LifeWings President Stephen Harden, a former Top Gun flight
instructor, co-founded the company in 2005 because, he said,
"aviation and medicine both rely on teamwork for efficiency and
safety.
"Some consider medicine an art, where Dr. A does it this way and
Dr. B does it this way. But then the rest of the staff doesn't
know what to expect." The LifeWings method is especially
helpful, Cappelletti said, when her department has shift changes
or when a patient is moved from one area to another, such as
from an operating to a recovery room.
"Bottom line, we want to reduce errors," she said. "Everyone has
been on board with this program because it helps us do that."

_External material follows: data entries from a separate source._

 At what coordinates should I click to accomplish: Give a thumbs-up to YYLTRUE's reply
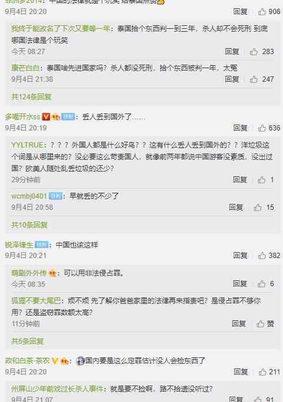coord(262,180)
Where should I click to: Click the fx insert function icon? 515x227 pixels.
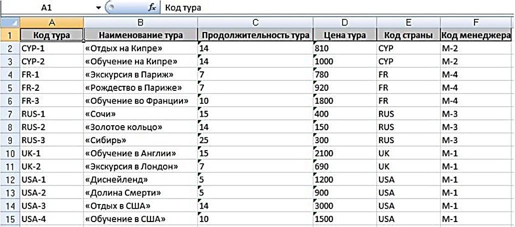tap(152, 8)
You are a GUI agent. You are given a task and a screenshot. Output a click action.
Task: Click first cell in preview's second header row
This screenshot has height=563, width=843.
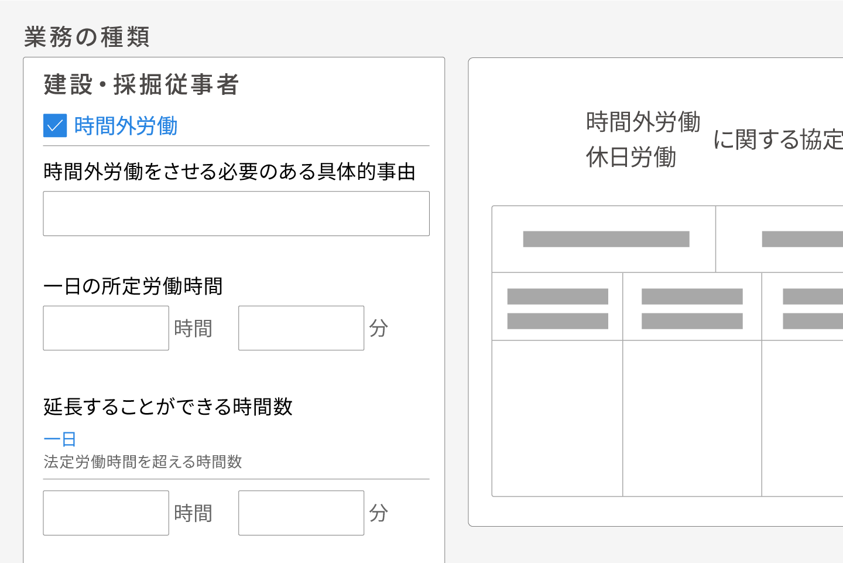(557, 306)
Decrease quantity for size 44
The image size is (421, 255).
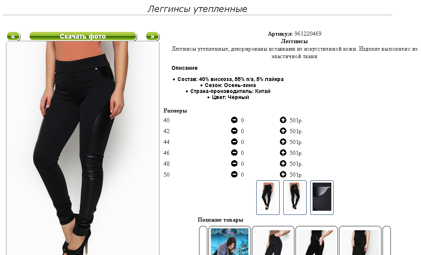click(234, 142)
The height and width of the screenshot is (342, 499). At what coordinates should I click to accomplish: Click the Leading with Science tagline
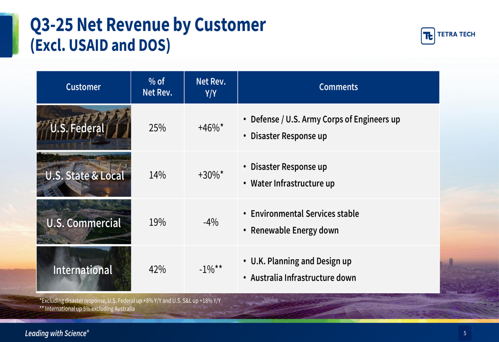[57, 333]
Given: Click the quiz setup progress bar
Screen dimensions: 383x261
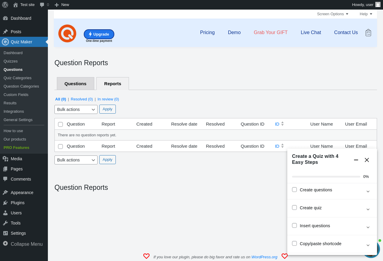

From Group Of Top Gun Pilots &
Astronauts Improving Hospital Safety in Memphis, ABCNews 24,
6/28/07
Pilots and astronauts can't afford to make
a single mistake. Steve Harden is a former Navy Top Gun pilot.
He said, “The consequences for mistakes in aviation are very
serious, aviation is an unforgiving business, if you make a
serious mistake it can cost you your life.”
He teamed up with two former astronauts to use the lessons they
learned in the air in hospitals right here in the Mid-South. The
group teaches doctors and nurses to use precise checklists to
reduce or eliminate mistakes. Harden said, “I've never made a
take-off without doing a before take-off checklist, and the same
concept applies to say a surgical procedure. Is it the right
patient? Are you doing the procedure on the right part of the
body? Do you have all of the equipment you need? Is it ready to
go? Many of our clients have hired us for exactly those kinds of
problems. They've either had near misses, or have in fact
operated on the wrong part of the body or God forbid, have
operated on the wrong patient. That does occasionally happen.”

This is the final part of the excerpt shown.